PARIS — Exhibition of Frédérique Lucien Winter Garden at Galerie Jean Fournier talks about his ongoing engagement with the sculptural representation of the body (most often his own) and the malleable forms of the botanical world. Lucien generally operates at the intersection of painting, drawing and sculpture, and this installation offers examples of all of them. A winter Garden is a conservatory – an orangery, greenhouse or conservatory – a place that allows plants to grow out of season and out of their normal context. In this exhibition, Lucien draws the outlines of delicate and complicated natural forms – intertwining flowers, pods, stems and leaves.
These shapes are then cut from sheets of aluminum, brass or copper – their dimensionality is flattened and the overlapping parts are fused together. The use of metal transforms the abstract immateriality of a design into something with a different sort of presence and physicality – a flat, rigid form that can be wall mounted individually or in groups, set on the floor and leaned against him, or hanging in line at a bar. The negative space of the cutout can also be used, with the remaining metal rectangle framing an image of the plant form on a white wall. (The rectangle is often raised slightly off the wall so that a thin line of dark shadow from the plant becomes another figurative element.) Pushing against the delicacy of the cut metal works are large, brash collage paintings of these same flat, scaled forms painted and executed with black, white and metallic paints, complemented by a series of small flat-patterned, brightly colored cut-out gouaches that use similar plant motifs.

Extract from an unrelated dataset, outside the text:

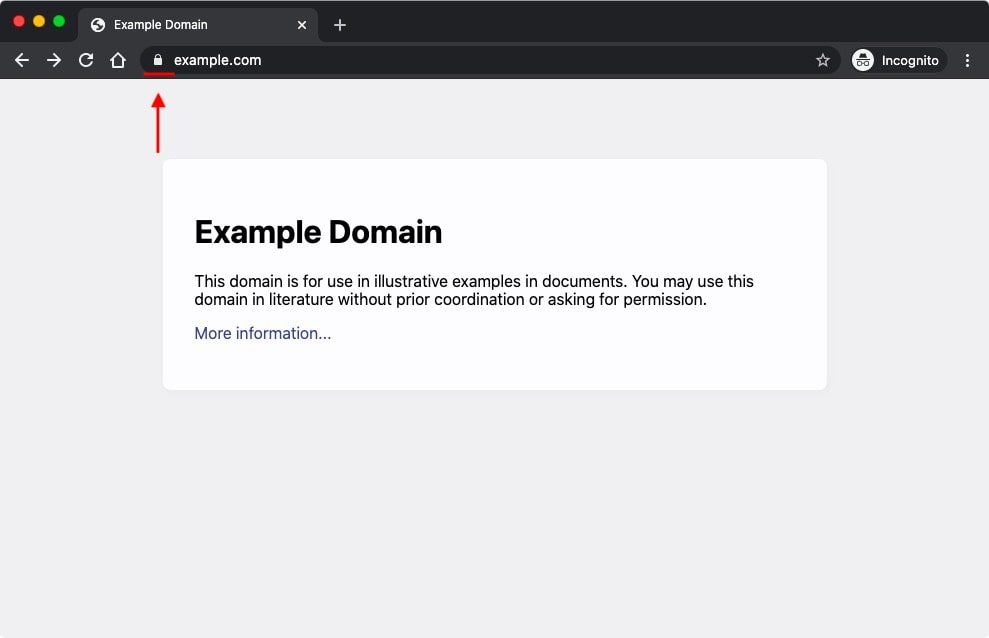Toggle the yellow minimize window button
This screenshot has width=989, height=638.
[x=39, y=19]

Lucien’s body sculptures operate as a counterpoint to his two-dimensional botanical work. As with leaves and flowers, body images are also removed from their normal context, both in form and display. Lucien takes isolated elements of his body – an elbow, knee, foot or lips – and molds them in porcelain, with matte or glossy surfaces in a range of colors, from natural skin tones to pure white, jet black , yellow or gold. Another distancing strategy beyond truncation and color manipulation is scale. The porcelain firing process shrinks the forms, imbuing these objects with a doll-like strangeness. This strangeness is accentuated by their mode of presentation, arranged on small wall shelves like at “Courbure”. (2022), fixed directly to the wall, as for “Bocca” (2022), or spread out, like meat, in a large-scale wood pantry, or food storage bin, as with “Cellar” (2022). Sometimes the body part is easily identifiable, for example a foot; but other times, as with “Courbure”, the shape, in this case an elbow, seems completely abstract and Brancusi-like.
Lucien’s work is considerably more subversive than it first appears. She takes natural things that are ignored or paid little attention to and brings them into focus – cutting them, cutting them, flattening them, enlarging them or shrinking them. This heightened act of observation, the creation of an abstract visual grammar of types, makes the objects in question both insistent and elusive, engaging them in a continuous but ambiguous act of translation.
Frederique Lucien: Winter Garden continues at the Galerie Jean Fournier (22 rue du Bac, 75007 Paris) until July 8. The exhibition was organized by the gallery.